Preserving the Past, Stewarding the Future
The Brandstad Family has already conserved 175 acres of their family property and now the remaining 158 acres are in the final stages of completion – on its way to a forever-farm thanks to the family’s commitment to their 150-year old farming legacy and a partnership with Central Valley Farmland Trust. This picturesque farm is located in San Joaquin County near the community of Linden. Their journey to conserve these two highly productive farms began in 2011 and now will reach its close in early 2014.
Central Valley Farmland Trust worked with owners Jon and Christine Brandstad and Jon’s brother, both owners of their own portion of the total farm acreage. CVFT also leveraged funding from the Department of Conservation’s California Farmland Conservancy Program, Natural Resources Conservation Service’s Farm and Ranchland Protection Program and local mitigation fees to conserve the remaining portion of the farm. Using the tool of an agricultural conservation easement maintains their private ownership and the rights that come with owning land, but extinguishes the ability to ever divide or convert the land away from agriculture.
This prime farmland produces walnuts and cherries, and also boasts a small olive orchard. The fourth generation farmers, the Brandstad brothers, made this decision collectively with their families and children to commit their lives and their land to farming forever. Jon’s nephew, Jeff, is the new manager of Jon’s portion of the farm maintaining the family’s tradition on the land.
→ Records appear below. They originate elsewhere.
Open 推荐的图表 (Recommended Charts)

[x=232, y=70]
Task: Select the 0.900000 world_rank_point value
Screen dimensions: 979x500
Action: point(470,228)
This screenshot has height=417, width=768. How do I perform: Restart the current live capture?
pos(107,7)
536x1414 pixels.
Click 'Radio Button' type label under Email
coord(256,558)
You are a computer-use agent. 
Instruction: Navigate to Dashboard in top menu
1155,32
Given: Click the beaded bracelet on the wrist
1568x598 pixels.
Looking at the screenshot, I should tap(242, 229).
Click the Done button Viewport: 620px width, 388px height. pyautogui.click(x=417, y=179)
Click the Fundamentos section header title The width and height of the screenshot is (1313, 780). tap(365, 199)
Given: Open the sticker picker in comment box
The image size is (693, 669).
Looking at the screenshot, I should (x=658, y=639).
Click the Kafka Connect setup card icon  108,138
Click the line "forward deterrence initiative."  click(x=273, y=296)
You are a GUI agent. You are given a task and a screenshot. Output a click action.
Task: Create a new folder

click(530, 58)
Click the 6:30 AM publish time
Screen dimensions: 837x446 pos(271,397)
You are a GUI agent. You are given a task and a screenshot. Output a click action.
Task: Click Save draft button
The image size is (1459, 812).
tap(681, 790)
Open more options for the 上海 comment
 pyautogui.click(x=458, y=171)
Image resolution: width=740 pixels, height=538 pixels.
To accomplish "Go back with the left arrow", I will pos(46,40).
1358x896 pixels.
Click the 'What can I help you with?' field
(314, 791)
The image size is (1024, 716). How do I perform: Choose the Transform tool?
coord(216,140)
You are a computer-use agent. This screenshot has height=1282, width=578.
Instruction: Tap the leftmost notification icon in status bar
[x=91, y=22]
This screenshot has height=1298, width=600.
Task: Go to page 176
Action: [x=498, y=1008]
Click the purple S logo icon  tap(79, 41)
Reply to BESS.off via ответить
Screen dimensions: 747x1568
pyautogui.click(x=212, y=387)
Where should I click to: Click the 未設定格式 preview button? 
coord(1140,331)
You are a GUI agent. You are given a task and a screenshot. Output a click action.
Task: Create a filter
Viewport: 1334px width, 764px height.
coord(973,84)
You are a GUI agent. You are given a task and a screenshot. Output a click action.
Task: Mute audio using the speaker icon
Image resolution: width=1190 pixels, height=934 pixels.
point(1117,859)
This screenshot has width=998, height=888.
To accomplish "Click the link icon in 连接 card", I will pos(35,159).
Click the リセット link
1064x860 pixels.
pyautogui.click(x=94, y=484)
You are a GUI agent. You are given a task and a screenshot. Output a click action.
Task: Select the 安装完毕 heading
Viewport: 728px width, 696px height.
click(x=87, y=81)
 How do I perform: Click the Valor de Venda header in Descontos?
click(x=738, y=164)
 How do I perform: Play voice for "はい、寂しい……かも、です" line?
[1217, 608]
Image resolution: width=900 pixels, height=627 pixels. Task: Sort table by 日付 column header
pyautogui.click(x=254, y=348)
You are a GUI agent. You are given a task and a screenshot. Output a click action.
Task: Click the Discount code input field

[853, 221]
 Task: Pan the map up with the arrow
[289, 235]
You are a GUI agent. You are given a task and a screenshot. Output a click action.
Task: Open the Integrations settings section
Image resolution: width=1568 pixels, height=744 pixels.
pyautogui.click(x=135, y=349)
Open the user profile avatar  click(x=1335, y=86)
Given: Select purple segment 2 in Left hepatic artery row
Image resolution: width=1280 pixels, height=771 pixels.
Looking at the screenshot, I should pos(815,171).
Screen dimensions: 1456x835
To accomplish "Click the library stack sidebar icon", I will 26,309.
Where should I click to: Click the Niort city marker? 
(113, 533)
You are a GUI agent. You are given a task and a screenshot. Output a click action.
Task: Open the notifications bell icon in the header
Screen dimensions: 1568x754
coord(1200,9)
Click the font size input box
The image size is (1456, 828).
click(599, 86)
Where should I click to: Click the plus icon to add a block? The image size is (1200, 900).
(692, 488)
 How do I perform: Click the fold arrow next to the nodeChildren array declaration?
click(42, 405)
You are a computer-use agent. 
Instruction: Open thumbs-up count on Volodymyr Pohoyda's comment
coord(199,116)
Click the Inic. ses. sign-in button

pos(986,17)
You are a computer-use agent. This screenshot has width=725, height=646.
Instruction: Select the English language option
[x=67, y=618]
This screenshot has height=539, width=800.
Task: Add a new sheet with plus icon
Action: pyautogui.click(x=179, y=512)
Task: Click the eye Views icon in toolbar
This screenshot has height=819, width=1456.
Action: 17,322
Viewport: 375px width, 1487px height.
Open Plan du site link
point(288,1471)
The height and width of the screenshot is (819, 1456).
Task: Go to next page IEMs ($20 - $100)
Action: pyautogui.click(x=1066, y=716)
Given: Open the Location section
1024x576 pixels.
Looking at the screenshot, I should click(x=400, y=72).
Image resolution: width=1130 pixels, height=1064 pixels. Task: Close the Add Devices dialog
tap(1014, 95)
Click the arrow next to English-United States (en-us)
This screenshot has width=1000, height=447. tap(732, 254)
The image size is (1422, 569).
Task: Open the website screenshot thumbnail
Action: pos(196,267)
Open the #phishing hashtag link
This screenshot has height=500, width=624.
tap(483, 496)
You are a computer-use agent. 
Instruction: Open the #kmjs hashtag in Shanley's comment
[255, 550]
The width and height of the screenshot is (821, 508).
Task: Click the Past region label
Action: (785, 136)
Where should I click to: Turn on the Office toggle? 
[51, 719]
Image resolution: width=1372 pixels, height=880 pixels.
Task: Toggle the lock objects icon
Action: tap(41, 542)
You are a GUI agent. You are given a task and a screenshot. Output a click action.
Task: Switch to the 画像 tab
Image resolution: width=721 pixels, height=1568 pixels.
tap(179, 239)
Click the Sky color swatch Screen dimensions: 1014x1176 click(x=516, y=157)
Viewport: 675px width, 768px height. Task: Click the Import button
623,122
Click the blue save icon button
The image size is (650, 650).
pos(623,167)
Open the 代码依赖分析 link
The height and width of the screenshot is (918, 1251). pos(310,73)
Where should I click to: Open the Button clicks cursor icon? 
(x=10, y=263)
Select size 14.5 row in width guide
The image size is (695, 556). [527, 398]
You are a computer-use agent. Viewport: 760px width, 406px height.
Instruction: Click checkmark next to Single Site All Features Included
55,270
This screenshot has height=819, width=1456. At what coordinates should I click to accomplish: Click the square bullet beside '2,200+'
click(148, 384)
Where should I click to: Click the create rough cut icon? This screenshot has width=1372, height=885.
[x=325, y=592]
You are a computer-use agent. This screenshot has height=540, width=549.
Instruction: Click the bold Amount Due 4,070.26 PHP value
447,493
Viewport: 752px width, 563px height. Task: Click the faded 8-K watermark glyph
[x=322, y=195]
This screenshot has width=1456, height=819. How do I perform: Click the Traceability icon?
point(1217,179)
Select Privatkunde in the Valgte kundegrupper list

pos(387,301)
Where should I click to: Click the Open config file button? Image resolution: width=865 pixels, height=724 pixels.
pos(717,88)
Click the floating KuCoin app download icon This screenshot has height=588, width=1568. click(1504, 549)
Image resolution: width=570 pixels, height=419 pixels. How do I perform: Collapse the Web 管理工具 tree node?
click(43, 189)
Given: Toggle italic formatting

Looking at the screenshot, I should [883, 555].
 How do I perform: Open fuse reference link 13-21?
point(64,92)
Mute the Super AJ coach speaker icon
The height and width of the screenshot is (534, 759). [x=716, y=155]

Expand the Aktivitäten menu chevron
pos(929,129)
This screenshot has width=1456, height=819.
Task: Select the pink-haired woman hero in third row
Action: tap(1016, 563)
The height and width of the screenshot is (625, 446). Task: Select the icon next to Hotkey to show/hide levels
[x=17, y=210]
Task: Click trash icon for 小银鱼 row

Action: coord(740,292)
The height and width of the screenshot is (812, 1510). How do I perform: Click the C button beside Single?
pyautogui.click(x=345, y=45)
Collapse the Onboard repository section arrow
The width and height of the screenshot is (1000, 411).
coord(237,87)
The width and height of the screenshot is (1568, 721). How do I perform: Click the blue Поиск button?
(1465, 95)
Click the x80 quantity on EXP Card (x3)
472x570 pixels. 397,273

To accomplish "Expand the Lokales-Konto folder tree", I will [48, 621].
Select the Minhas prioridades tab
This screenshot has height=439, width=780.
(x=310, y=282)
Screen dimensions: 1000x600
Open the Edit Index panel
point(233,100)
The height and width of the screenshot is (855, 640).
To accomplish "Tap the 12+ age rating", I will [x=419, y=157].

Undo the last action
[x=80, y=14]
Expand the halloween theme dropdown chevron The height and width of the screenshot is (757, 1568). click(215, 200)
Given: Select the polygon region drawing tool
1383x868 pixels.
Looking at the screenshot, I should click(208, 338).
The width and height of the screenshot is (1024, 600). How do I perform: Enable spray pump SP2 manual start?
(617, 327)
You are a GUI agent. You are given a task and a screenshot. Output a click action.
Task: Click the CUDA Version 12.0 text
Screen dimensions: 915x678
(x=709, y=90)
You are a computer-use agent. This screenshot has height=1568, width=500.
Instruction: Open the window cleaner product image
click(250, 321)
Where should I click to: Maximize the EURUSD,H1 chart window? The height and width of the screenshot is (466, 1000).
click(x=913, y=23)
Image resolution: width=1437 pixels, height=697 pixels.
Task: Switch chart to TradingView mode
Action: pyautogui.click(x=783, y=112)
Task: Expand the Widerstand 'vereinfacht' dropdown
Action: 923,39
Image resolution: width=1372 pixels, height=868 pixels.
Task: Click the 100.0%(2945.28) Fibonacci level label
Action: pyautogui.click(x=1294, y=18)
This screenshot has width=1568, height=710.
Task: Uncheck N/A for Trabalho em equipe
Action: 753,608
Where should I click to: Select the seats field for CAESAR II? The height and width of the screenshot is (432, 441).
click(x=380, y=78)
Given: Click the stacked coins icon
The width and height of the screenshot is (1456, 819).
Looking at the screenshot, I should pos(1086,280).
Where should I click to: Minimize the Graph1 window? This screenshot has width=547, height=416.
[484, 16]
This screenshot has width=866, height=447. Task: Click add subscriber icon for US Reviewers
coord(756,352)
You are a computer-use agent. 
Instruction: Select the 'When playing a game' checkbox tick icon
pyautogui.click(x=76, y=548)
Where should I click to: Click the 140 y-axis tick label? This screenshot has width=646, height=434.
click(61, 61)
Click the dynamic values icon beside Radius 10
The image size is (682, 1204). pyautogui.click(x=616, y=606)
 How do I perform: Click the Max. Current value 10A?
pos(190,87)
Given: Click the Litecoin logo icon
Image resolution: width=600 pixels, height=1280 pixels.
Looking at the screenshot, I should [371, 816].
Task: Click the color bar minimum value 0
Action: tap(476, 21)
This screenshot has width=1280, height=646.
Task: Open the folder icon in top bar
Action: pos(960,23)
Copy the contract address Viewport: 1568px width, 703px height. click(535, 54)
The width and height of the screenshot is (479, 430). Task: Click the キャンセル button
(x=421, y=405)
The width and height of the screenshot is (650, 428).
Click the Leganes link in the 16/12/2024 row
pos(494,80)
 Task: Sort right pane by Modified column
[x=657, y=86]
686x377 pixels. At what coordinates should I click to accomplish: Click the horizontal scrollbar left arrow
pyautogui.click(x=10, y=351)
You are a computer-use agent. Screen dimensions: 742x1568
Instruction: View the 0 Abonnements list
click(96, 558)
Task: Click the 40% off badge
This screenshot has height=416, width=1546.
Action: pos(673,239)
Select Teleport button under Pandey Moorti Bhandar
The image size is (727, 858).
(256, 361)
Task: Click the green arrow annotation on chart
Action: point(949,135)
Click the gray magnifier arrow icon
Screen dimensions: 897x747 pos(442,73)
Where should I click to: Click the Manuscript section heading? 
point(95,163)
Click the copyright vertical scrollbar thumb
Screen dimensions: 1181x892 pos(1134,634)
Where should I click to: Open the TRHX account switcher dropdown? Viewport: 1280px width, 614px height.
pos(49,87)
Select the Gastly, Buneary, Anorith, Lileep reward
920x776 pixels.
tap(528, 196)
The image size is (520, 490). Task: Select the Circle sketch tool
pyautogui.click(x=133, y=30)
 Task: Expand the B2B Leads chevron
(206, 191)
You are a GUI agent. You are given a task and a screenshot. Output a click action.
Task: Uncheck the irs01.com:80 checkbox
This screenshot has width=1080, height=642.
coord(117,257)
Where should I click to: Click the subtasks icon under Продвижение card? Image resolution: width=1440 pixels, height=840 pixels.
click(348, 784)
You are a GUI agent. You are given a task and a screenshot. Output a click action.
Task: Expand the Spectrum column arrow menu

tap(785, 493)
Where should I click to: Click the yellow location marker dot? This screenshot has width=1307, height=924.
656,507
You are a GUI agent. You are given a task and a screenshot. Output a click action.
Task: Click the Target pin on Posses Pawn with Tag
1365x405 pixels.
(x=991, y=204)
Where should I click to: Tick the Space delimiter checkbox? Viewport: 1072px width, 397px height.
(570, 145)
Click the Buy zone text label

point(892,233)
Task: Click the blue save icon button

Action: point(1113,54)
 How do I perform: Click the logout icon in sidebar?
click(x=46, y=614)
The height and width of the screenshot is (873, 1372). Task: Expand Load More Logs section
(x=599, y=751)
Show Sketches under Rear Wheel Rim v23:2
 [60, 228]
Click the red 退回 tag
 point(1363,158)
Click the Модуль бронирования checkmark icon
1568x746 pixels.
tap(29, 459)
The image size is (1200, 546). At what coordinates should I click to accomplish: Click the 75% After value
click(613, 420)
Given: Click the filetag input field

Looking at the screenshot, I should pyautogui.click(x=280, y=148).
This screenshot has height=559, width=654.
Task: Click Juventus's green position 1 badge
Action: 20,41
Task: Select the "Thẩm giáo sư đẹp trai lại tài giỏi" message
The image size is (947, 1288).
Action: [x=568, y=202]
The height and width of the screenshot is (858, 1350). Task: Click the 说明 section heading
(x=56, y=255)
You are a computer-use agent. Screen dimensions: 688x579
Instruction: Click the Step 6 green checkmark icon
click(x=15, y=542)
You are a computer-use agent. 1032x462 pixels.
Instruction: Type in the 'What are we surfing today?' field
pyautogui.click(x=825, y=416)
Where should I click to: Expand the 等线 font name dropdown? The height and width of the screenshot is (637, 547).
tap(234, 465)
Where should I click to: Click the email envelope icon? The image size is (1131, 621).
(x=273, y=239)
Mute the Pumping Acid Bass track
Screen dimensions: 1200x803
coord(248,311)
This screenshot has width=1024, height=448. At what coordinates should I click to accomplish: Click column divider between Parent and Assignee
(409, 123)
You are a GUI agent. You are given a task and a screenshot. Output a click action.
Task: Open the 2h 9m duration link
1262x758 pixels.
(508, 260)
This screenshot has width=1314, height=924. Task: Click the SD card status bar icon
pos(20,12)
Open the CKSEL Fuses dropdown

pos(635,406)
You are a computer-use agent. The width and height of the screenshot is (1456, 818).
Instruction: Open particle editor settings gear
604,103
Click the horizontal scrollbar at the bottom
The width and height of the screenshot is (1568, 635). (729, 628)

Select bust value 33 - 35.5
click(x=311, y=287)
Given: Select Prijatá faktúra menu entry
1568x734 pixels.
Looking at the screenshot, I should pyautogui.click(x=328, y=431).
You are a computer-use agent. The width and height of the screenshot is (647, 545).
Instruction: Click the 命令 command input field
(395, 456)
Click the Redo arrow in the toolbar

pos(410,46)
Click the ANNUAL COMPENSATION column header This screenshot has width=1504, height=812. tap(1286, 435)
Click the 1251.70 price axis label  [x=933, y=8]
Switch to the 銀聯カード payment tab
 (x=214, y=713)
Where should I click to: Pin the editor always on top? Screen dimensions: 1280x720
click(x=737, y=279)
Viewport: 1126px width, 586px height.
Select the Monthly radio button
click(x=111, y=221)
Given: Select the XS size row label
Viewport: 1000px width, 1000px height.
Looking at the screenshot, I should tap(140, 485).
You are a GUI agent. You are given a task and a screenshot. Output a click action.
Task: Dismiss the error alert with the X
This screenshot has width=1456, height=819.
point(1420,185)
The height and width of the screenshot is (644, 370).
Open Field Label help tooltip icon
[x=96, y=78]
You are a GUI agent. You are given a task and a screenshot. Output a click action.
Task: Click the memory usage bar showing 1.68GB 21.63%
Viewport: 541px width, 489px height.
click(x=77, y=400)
Jeff’s oldest son, Richard, works the farm during harvest in the summers, making six generations on the farm.
The farming operation focuses on efficiency and closely manages their trees. “We are very happy to have our nephew Jeff come and manage our portion of the ranch,” said Jon Brandstad. “He knows this land, our trees, and how to take this operation to the next level. As the second half of the farm nears completion of our conservation project we know our history and stewardship will go on.”
The property is also home to the original farm house that Jon’s great-grandfather built; they moved into the house on New Year’s Day 1900. Their grandfather bought the original conserved property for his own during the Depression for $15 per acre. “He struggled to get it and struggled to keep it,” said Jon. “We are passionate about preserving farmland; we have a lot of pride in what we do because of who came before us.”
“It would break our hearts to see this place with so much history and hard work invested in it turned into houses or a development one day,” said Christine. “No matter who owns this place in the future, its history will live in the land and continue to provide for our next generations.”
“These easements are good for everybody,” said Jon. “It protects the environment and teaches future generations to care for the land. We must pass these concepts onto our children so their children will know it too.”
“The Brandstad Farm is a highly productive asset and generates significant economic benefit to the local community and the State. We have been delighted to work with this family and our conservation partners on this project,” said Bill Martin, executive director of CVFT. “The Brandstad family members are passionate stewards of the land and their gift to us all is a legacy of farming and family values whose indelible mark will live on in perpetuity.”